• **Given records**:
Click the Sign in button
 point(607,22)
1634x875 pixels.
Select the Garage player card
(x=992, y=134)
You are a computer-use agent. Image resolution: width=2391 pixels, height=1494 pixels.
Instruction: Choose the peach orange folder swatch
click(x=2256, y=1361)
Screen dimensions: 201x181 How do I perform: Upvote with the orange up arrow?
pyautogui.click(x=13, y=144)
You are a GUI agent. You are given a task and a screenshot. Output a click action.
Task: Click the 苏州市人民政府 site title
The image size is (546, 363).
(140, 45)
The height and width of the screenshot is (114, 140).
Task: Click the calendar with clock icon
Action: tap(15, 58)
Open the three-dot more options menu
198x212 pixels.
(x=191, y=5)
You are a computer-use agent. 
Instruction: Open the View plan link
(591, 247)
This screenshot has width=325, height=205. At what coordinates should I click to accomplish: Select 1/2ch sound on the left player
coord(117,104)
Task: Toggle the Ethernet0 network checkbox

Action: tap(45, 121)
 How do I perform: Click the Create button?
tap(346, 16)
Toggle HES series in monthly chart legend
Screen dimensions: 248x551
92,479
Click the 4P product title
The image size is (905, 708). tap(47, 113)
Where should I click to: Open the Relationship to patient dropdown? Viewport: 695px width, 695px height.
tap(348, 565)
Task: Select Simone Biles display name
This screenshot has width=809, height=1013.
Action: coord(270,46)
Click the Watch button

• **About this exercise**:
Restate the listing above word for word.

• **The completed task**:
Click the Sign in button
 point(607,22)
1634x875 pixels.
Select the Garage player card
(x=992, y=134)
You are a computer-use agent. Image resolution: width=2391 pixels, height=1494 pixels.
Instruction: Choose the peach orange folder swatch
click(x=2256, y=1361)
Screen dimensions: 201x181 How do I perform: Upvote with the orange up arrow?
pyautogui.click(x=13, y=144)
You are a GUI agent. You are given a task and a screenshot. Output a click action.
Task: Click the 苏州市人民政府 site title
The image size is (546, 363).
(140, 45)
The height and width of the screenshot is (114, 140).
Task: Click the calendar with clock icon
Action: tap(15, 58)
Open the three-dot more options menu
198x212 pixels.
(x=191, y=5)
You are a computer-use agent. 
Instruction: Open the View plan link
(591, 247)
This screenshot has width=325, height=205. At what coordinates should I click to accomplish: Select 1/2ch sound on the left player
coord(117,104)
Task: Toggle the Ethernet0 network checkbox

Action: tap(45, 121)
 How do I perform: Click the Create button?
tap(346, 16)
Toggle HES series in monthly chart legend
Screen dimensions: 248x551
92,479
Click the 4P product title
The image size is (905, 708). tap(47, 113)
Where should I click to: Open the Relationship to patient dropdown? Viewport: 695px width, 695px height.
tap(348, 565)
Task: Select Simone Biles display name
This screenshot has width=809, height=1013.
Action: coord(270,46)
Click the Watch button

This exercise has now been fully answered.